Pre-requisite: Completion of first year Physics or equivalent


This unit introduces students to the physics of the atmosphere, starting from basic dynamics and thermodynamics. We show how simple physical concepts can explain the weather we see around us – the formation of convective clouds and rain, the development of weather systems and the nature and role of fronts. The abundant weather resources on-line are used to illustrate how the concepts described in lectures influence the weather on the day, giving students the ability should they wish to prepare their own weather forecasts.


Learning outcomes

On the successful completion of the course, students will be able to: 

  • Use on-line weather resources to interpret the weather on any day, and make simple weather predictions
  • Explain the factors that determine whether the atmosphere is convectively unstable
  • Analyse the forces acting in the atmosphere and derive the patterns of motion that result from these
  • Relate atmospheric motions to weather patterns and the weather we experience
  • Explain mechanisms of cloud formation with respect to the small scale dynamics and micro-scale processes occurring within them.
  • Compare mechanisms of precipitation formation and discuss the observational evidence for each; derive theoretical relationships to aid the discussion


1. Atmospheric Thermodynamics                                                              (4 lectures)

Potential temperature, Brunt-Vaisala frequency, convective instability, moisture in the atmosphere


2. Basic Atmospheric Dynamics                                                                 (4 lectures)

Meteorological charts, introduction to synoptic scale.

Coriolis force and geostrophic balance

Thermal wind balance, pressure coordinates


3. Vorticity in the atmosphere                                                                     (2 lectures)

Parcel stretching and rotation. The vorticity equation. (Rossby) Potential Vorticity

Convergence, divergence and vertical motion


4. Clouds and their properties                                                                    (2 lectures)

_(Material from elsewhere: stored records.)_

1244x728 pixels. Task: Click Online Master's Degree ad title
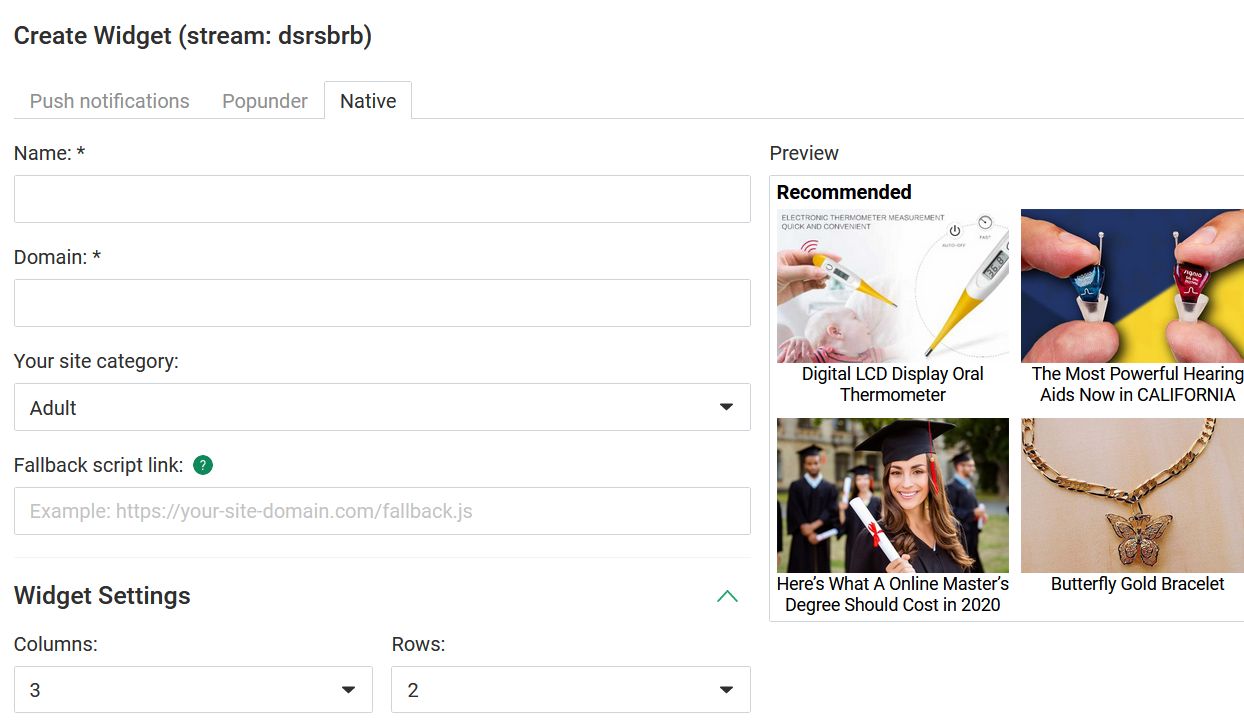892,594
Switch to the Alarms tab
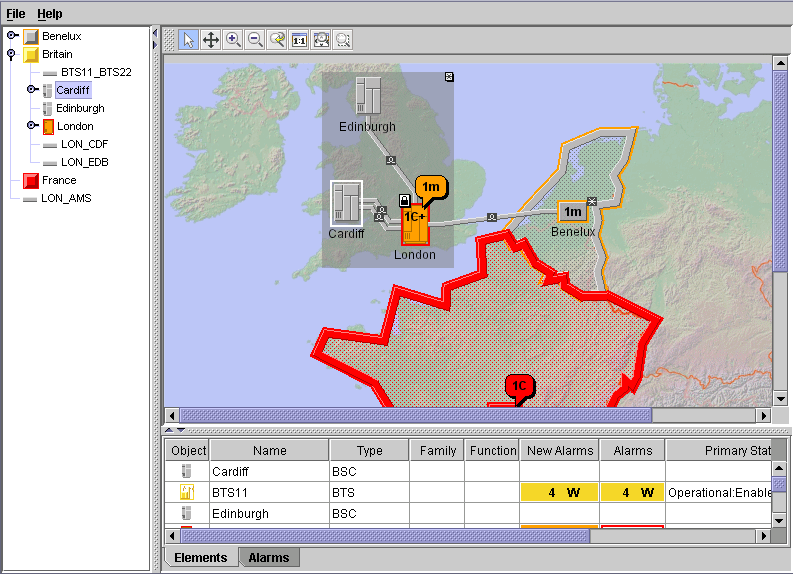 pyautogui.click(x=268, y=558)
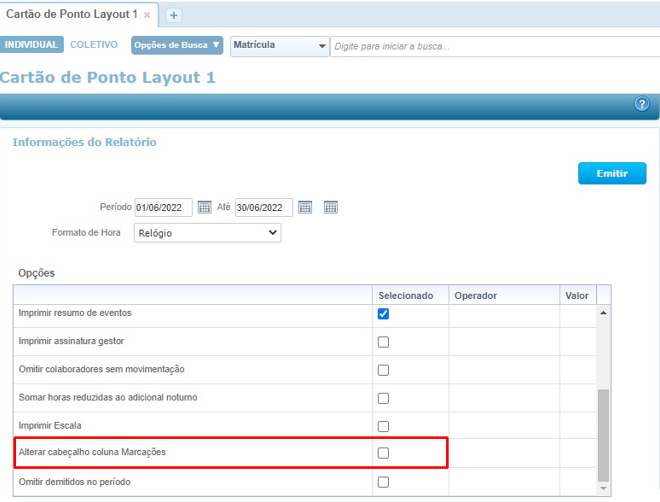This screenshot has width=660, height=502.
Task: Switch to INDIVIDUAL mode tab
Action: point(32,46)
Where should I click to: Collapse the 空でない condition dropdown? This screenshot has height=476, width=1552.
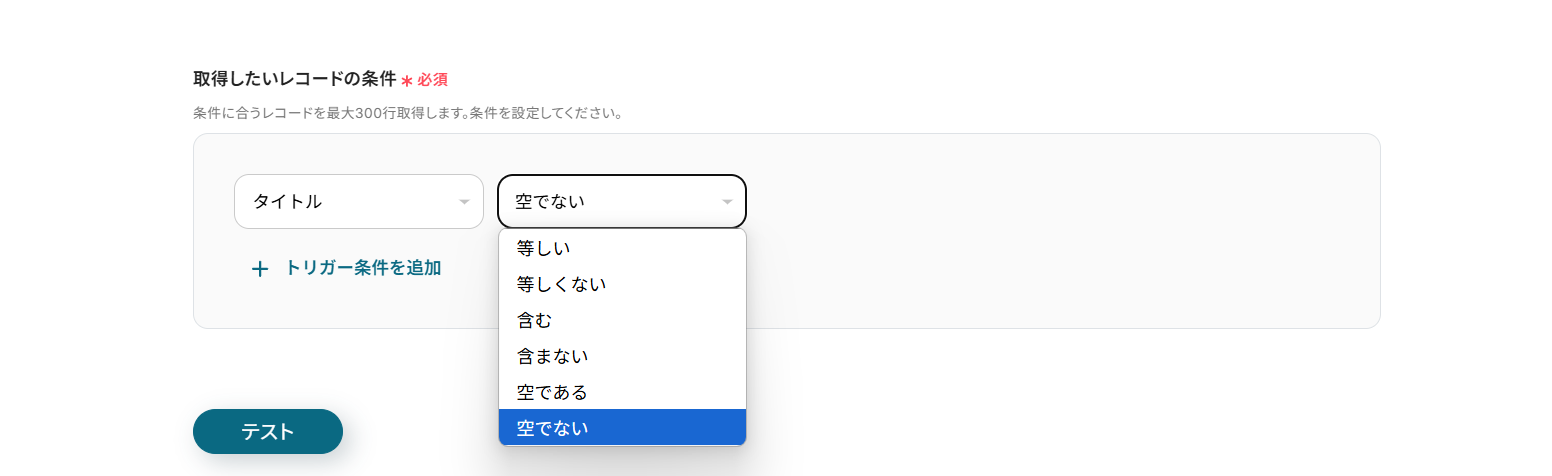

Cloud types, microstructure, adiabatic liquid water content, and particle size distributions, Latham's geoengineering scheme.


5. Physics of cloud formation and growth of cloud particles                 (4 lectures)

CCN, growth of drops, ice nuclei, ice crystal growth, ice crystal habit.


6. Supersaturation in clouds                                                                       (2 lectures)

Supersaturation; quasi-steady state supersaturation in liquid only and ice only clouds; mixed-phase clouds


7. Growth of cloud and precipitation particles                                          (2 lectures)

Collision and coalescence, riming, aggregation.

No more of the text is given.